“Mar adentro residence”
Living in a place by the coast where one can overlook into the vast insular horizon marks the starting point for the design of this house. Grounded at 320m above sea level, the first floor houses two bedrooms, a bathroom and the garage, all frankly opened towards the Atlantic.
On a lower, free flowing level, the living, dining and cooking areas are layout, along with a third bedroom with en-suite bathroom. The pronounced living room’s ceiling mirrors the sloping plane that forms part of the green roof, in an attitude of blending in with the landscape. The same bias follows onto the intermediate platform, where an opposite gentle slope forms a connection between the building and the natural site, merging them.
A fusion between outdoor and indoor areas is also present, expressed here through a large covered outdoor space in front of the social areas of the house, extending and simultaneously protecting them from direct sunrays, improving the thermal comfort. It’s also a buffer zone between the house and the infinity pool, built at the same level.
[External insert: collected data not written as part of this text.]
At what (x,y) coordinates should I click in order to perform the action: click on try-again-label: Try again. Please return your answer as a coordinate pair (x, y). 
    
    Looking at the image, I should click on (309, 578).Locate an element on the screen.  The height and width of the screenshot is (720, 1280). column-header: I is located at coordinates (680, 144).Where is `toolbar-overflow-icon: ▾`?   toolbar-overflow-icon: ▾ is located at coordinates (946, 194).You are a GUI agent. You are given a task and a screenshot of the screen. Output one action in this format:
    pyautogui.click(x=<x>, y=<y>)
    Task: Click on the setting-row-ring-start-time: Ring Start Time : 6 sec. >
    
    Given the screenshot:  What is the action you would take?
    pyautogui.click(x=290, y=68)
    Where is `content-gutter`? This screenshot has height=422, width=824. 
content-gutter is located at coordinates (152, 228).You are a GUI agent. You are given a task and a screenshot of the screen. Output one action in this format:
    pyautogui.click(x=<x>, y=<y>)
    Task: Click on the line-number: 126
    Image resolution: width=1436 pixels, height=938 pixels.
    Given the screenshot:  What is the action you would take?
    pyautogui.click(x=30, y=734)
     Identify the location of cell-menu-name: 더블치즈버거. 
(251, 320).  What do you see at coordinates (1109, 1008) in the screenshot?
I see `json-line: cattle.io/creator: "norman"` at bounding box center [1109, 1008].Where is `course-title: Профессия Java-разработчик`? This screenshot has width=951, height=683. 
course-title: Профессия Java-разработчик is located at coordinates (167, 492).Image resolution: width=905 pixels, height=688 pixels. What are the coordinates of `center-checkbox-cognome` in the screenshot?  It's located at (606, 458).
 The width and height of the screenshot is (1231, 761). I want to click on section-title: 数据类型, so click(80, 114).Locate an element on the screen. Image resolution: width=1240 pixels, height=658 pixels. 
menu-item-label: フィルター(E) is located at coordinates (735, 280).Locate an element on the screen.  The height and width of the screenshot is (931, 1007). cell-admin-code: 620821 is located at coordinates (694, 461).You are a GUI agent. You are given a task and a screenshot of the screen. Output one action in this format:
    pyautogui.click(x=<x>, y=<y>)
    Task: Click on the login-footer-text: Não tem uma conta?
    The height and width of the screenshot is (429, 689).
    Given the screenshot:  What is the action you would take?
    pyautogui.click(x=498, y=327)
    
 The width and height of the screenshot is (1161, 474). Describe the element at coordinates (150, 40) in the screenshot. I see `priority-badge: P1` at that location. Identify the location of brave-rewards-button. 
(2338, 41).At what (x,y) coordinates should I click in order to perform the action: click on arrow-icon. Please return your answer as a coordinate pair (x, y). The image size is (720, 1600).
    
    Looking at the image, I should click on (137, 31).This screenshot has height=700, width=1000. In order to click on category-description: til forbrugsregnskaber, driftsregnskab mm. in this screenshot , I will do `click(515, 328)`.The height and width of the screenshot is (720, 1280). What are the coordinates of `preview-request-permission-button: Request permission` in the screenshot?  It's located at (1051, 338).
Outdoor-indoor barrier is further blurred when the large glass sliding windows are retracted.
A series of basalt stone walls are layout from this platform downwards, reshaping the natural site into a garden where hardy plants, adapted to this site’s conditions, are dispersed as a continuity of the locally found flora.
The ochre pigmented lime-based plaster that was selected as the exterior finish over the cork insulation follows the same principle, picking up earth tones from the surrounding landscape to further reduce the construction’s impact, paired with its bespoke and fragmented volume.